Largest Digital Bond Issuance
November 2025
The world's largest digital bond issuance occurred in November 2025.

§ 01 Executive Snapshot

  • What: Hong Kong plans new rules for tokenised bonds using distributed ledger technology (DLT).
  • Who: Hong Kong Monetary Authority (HKMA), Financial Services and the Treasury Bureau (FSTB), Companies Registry.
  • Why it matters: The initiative aims to enhance the efficiency of the local fixed income market and positions Hong Kong as a leader in Web3 development.

§ 02 Key Developments

  • The HKMA and FSTB have completed the first phase of a review on adopting DLT in the local fixed income market.
  • The Companies Registry issued FAQs confirming that DLT can be used for maintaining a register of debenture holders, fulfilling existing record-keeping requirements.
  • The next phase of the review will begin in the second half of the year, focusing on legislative changes for broader DLT use in digital assets.

§ 03 Strategic Context

  • Hong Kong has already successfully completed three tokenised bond issuances, including the world's largest digital bond issuance in November 2025.
  • The review aligns with Hong Kong's ongoing digital asset policies, which aim to establish a robust ecosystem for tokenised fixed income instruments.

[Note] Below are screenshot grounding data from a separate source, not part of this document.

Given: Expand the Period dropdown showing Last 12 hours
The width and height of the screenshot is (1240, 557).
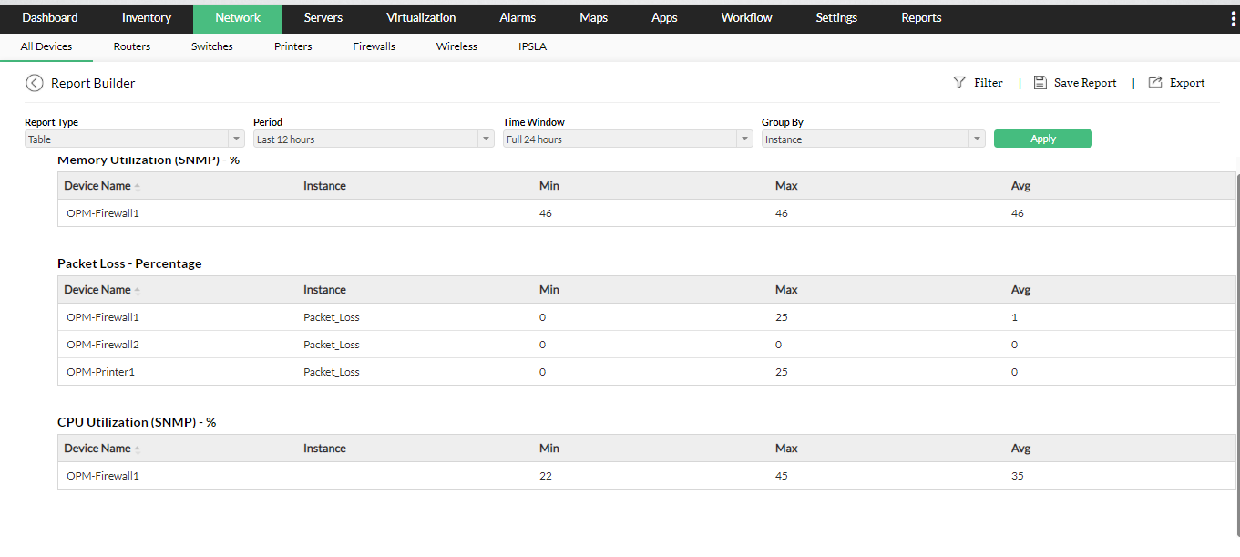Looking at the screenshot, I should tap(486, 139).
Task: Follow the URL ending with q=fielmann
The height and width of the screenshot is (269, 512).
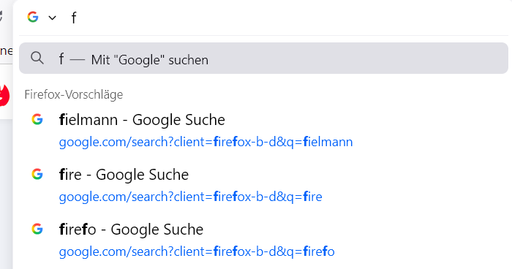Action: (206, 142)
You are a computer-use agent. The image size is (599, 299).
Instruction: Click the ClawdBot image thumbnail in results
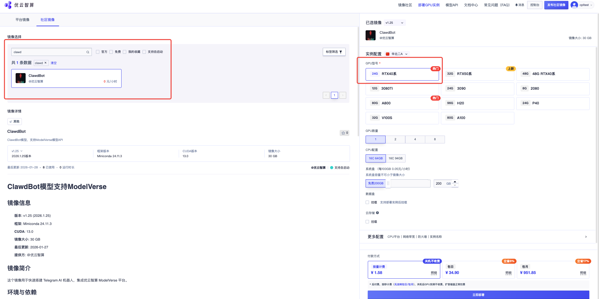tap(21, 78)
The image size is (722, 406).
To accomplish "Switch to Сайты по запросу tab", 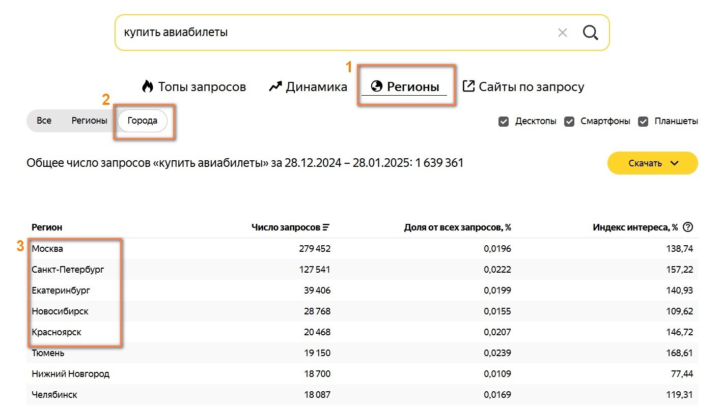I will 531,86.
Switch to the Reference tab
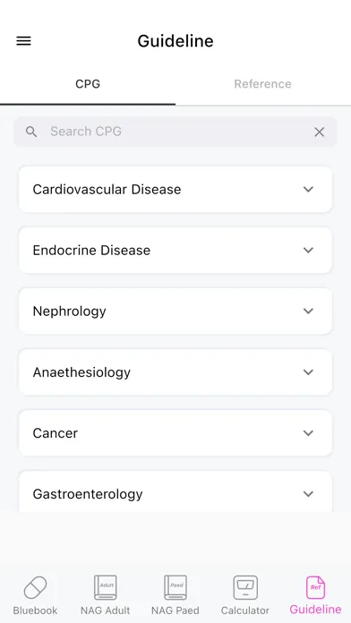Viewport: 351px width, 623px height. [262, 84]
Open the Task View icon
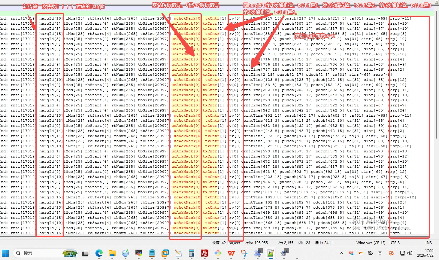The image size is (439, 260). coord(85,253)
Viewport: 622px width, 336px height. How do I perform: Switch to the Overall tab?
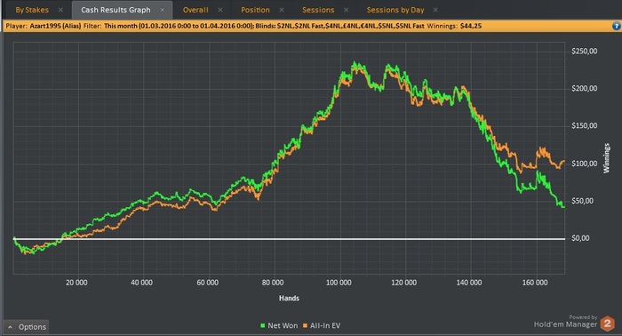[x=195, y=10]
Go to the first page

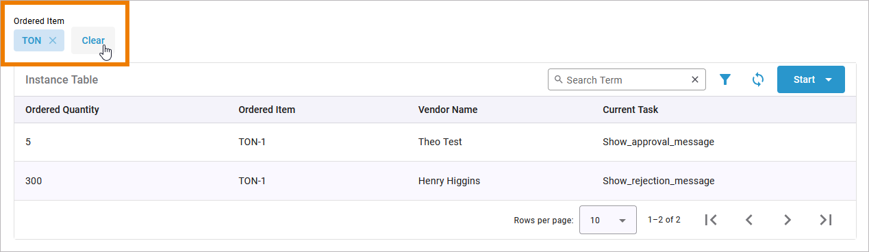click(x=711, y=220)
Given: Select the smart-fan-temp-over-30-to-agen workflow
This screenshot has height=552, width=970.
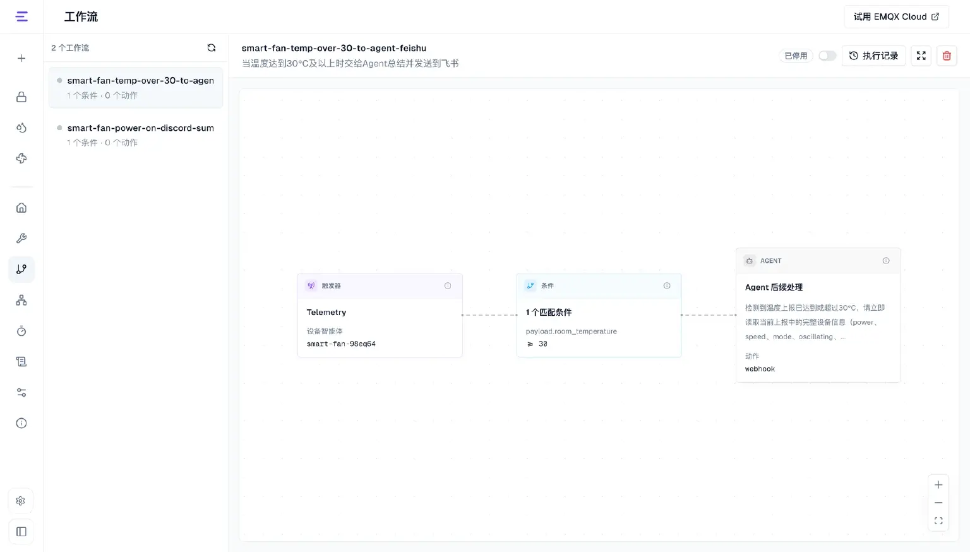Looking at the screenshot, I should tap(136, 87).
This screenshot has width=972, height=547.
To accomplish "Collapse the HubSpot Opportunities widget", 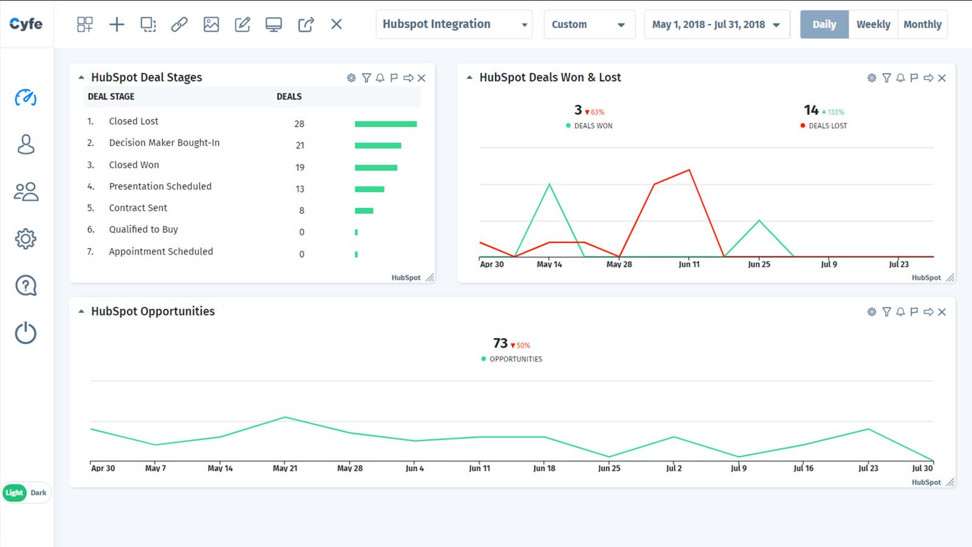I will [81, 311].
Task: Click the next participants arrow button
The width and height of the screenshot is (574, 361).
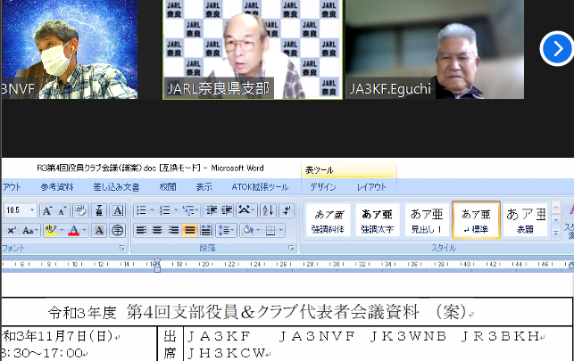Action: click(556, 49)
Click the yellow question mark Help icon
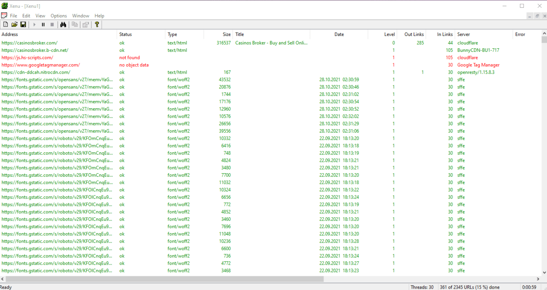 (97, 25)
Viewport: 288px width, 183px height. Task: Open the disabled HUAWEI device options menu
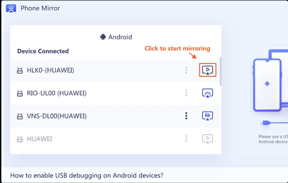pos(186,139)
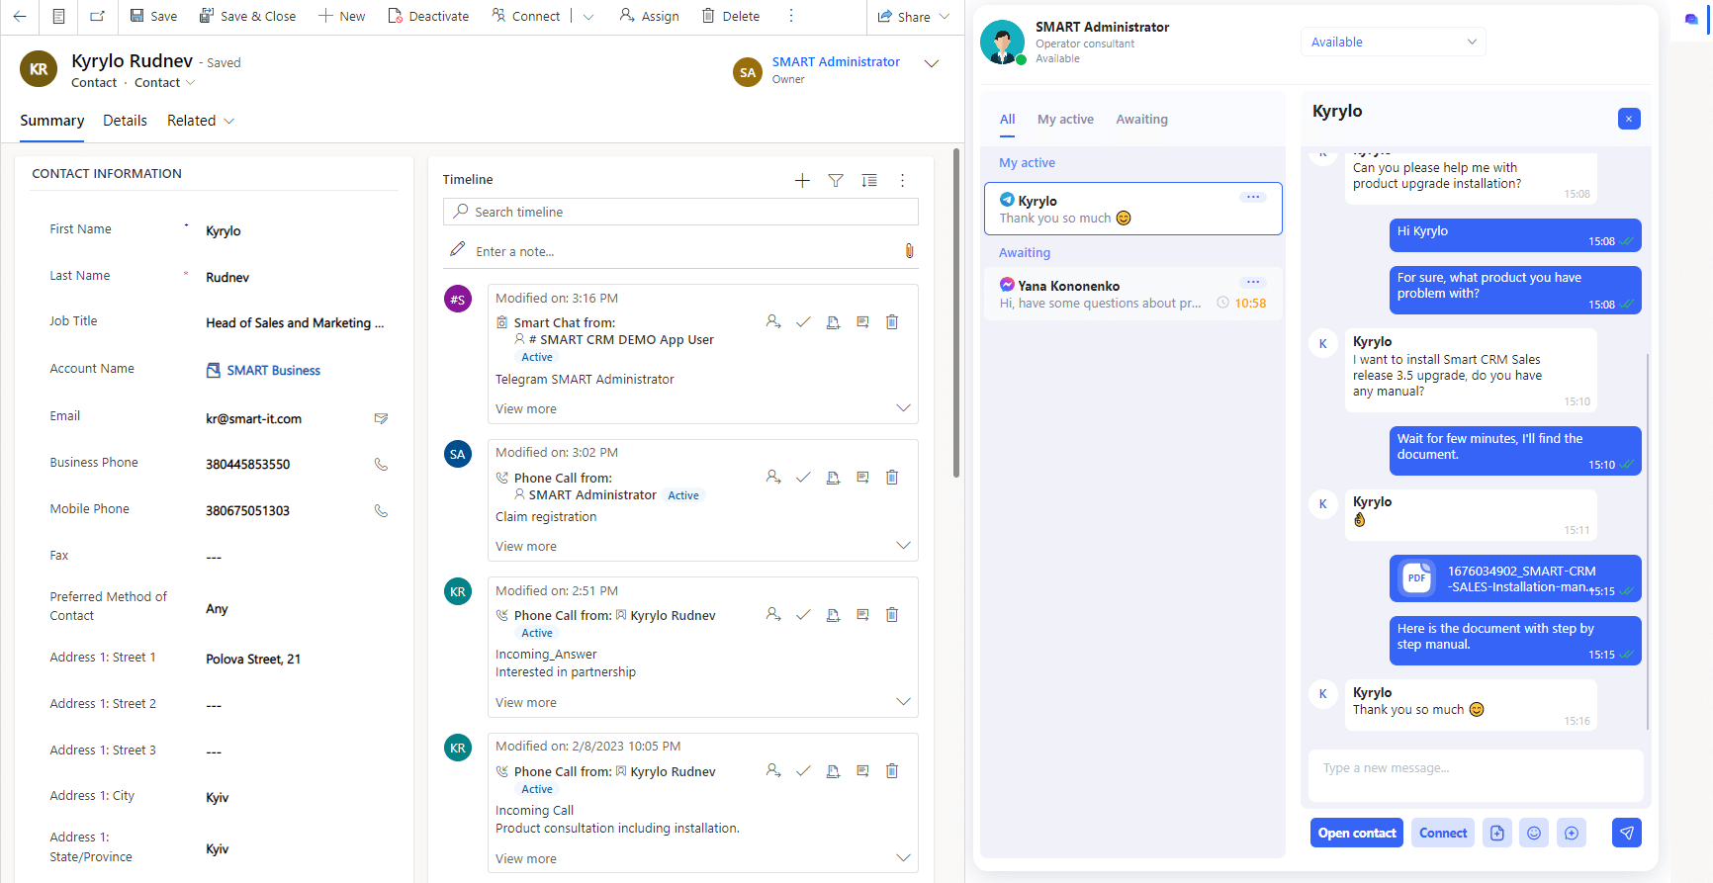Mark Claim registration phone call complete

(803, 478)
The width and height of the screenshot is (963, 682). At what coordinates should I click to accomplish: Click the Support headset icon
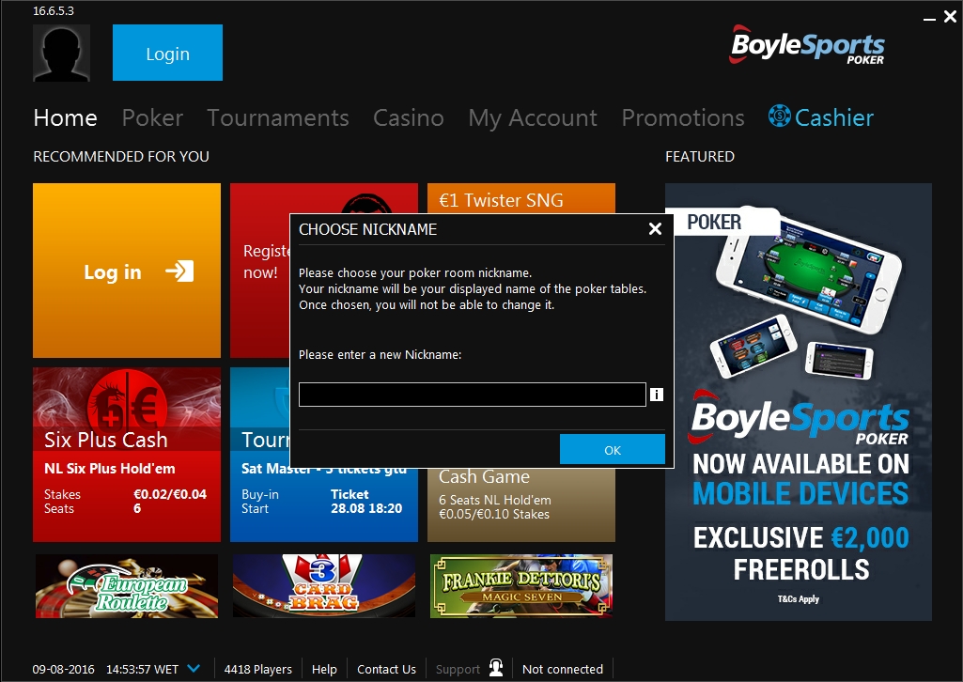(x=496, y=668)
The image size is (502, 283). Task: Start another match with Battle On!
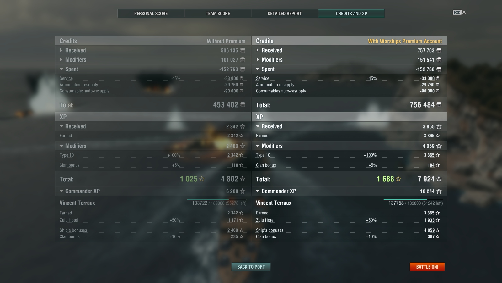coord(427,267)

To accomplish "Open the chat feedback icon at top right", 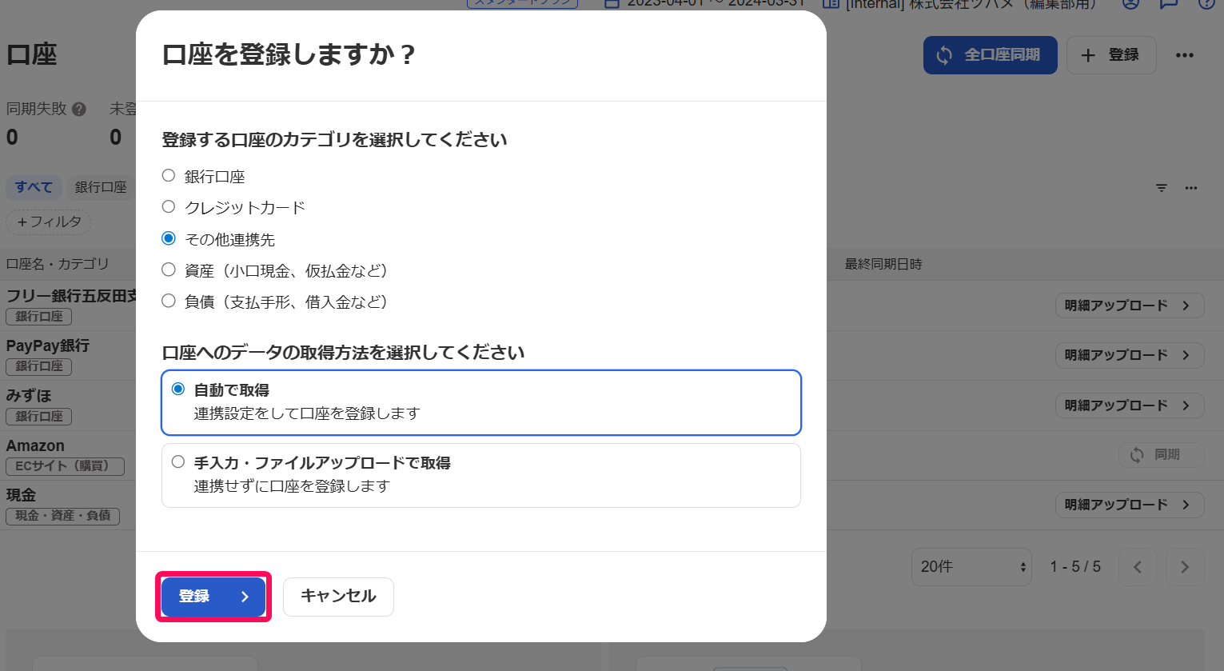I will click(x=1168, y=4).
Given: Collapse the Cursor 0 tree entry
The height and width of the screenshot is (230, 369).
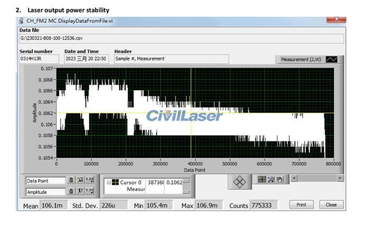Looking at the screenshot, I should coord(109,182).

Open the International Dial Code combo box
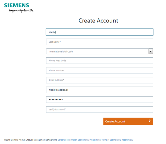click(100, 51)
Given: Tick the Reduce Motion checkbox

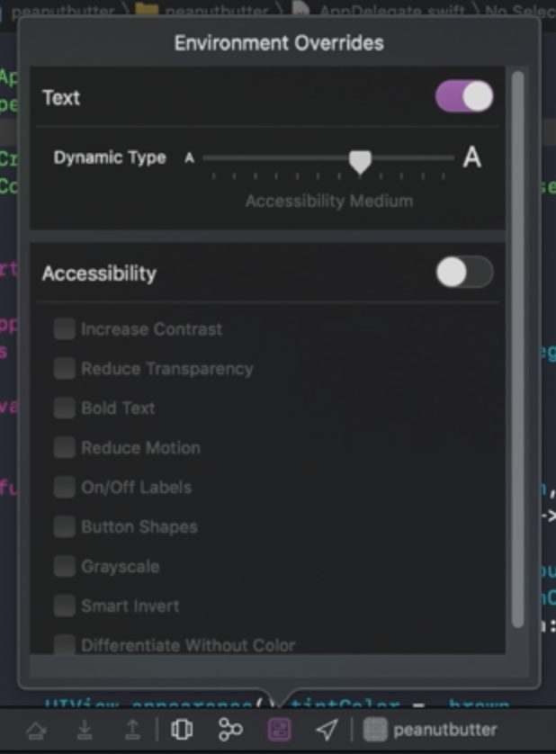Looking at the screenshot, I should [64, 448].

§ 04 Strategic Implications

  • Immediate consequences include enhanced operational efficiency and automation in the bond issuance process through electronic execution and recognition of electronic signatures.
  • Long-term implications involve establishing a comprehensive framework for the integration of digital assets into the fixed income market, potentially attracting more investments.

§ 05 Risks & Constraints

  • Potential regulatory roadblocks could arise from the need for legislative changes to accommodate new digital asset frameworks.
  • Competition from other financial centers that are advancing their own DLT and digital asset regulations could impact Hong Kong's leadership position.

§ 06 Watchlist / Forward Signals

  • The next phase of the review is expected to begin in the second half of the year, which will signal further developments in DLT legislation.
  • Future success indicators include the completion of new tokenised bond issuances and the adoption of electronic execution in issuance processes.
§ 07

Frequently Asked Questions

What are the new rules being planned for in Hong Kong?

Hong Kong plans new rules for tokenised bonds using distributed ledger technology (DLT).

Who is involved in the review of DLT for tokenised bonds?

The review involves the Hong Kong Monetary Authority (HKMA), Financial Services and the Treasury Bureau (FSTB), and the Companies Registry.

Why is Hong Kong focusing on DLT for the fixed income market?

The initiative aims to enhance the efficiency of the local fixed income market and positions Hong Kong as a leader in Web3 development.

When will the next phase of the DLT review begin?

The next phase of the review is expected to begin in the second half of the year.